▶ [WHAT IS EXPECTED]
Reproduce every line of the data below verbatim, keeping the original order.

[begin STORED DATA]

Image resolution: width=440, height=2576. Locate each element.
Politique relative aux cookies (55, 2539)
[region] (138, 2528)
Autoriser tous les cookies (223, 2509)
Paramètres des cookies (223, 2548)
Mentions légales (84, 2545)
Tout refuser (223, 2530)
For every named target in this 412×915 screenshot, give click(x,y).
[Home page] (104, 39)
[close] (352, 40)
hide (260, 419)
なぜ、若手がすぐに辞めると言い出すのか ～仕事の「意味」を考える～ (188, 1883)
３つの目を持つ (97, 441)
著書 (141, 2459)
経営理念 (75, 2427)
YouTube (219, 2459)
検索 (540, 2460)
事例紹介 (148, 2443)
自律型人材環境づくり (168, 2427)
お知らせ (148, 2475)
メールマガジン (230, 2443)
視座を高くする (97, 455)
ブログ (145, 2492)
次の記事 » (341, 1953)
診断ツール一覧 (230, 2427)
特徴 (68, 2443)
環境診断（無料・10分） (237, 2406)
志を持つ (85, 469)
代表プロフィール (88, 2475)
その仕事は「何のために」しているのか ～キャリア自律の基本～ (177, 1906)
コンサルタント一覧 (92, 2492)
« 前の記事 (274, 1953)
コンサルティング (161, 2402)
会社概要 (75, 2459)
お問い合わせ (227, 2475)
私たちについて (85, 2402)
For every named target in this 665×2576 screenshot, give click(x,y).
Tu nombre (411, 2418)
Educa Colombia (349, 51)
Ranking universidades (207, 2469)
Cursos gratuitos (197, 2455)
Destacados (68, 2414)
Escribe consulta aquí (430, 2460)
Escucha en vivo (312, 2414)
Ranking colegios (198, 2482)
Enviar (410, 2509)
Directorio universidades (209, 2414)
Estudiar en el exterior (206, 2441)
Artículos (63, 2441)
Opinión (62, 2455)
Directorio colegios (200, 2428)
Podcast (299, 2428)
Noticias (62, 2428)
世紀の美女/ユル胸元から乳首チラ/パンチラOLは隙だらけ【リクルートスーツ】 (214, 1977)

[end STORED DATA]

▶ [WRITTEN RESPONSE]
Image resolution: width=440, height=2576. Locate each element.
Politique relative aux cookies (55, 2539)
[region] (138, 2528)
Autoriser tous les cookies (223, 2509)
Paramètres des cookies (223, 2548)
Mentions légales (84, 2545)
Tout refuser (223, 2530)
For every named target in this 412×915 screenshot, give click(x,y).
[Home page] (104, 39)
[close] (352, 40)
hide (260, 419)
なぜ、若手がすぐに辞めると言い出すのか ～仕事の「意味」を考える～ (188, 1883)
３つの目を持つ (97, 441)
著書 (141, 2459)
経営理念 (75, 2427)
YouTube (219, 2459)
検索 (540, 2460)
事例紹介 (148, 2443)
自律型人材環境づくり (168, 2427)
お知らせ (148, 2475)
メールマガジン (230, 2443)
視座を高くする (97, 455)
ブログ (145, 2492)
次の記事 » (341, 1953)
診断ツール一覧 (230, 2427)
特徴 (68, 2443)
環境診断（無料・10分） (237, 2406)
志を持つ (85, 469)
代表プロフィール (88, 2475)
その仕事は「何のために」しているのか ～キャリア自律の基本～ (177, 1906)
コンサルタント一覧 (92, 2492)
« 前の記事 (274, 1953)
コンサルティング (161, 2402)
会社概要 (75, 2459)
お問い合わせ (227, 2475)
私たちについて (85, 2402)
For every named target in this 665×2576 screenshot, give click(x,y).
Tu nombre (411, 2418)
Educa Colombia (349, 51)
Ranking universidades (207, 2469)
Cursos gratuitos (197, 2455)
Destacados (68, 2414)
Escribe consulta aquí (430, 2460)
Escucha en vivo (312, 2414)
Ranking colegios (198, 2482)
Enviar (410, 2509)
Directorio universidades (209, 2414)
Estudiar en el exterior (206, 2441)
Artículos (63, 2441)
Opinión (62, 2455)
Directorio colegios (200, 2428)
Podcast (299, 2428)
Noticias (62, 2428)
世紀の美女/ユル胸元から乳首チラ/パンチラOLは隙だらけ【リクルートスーツ】 (214, 1977)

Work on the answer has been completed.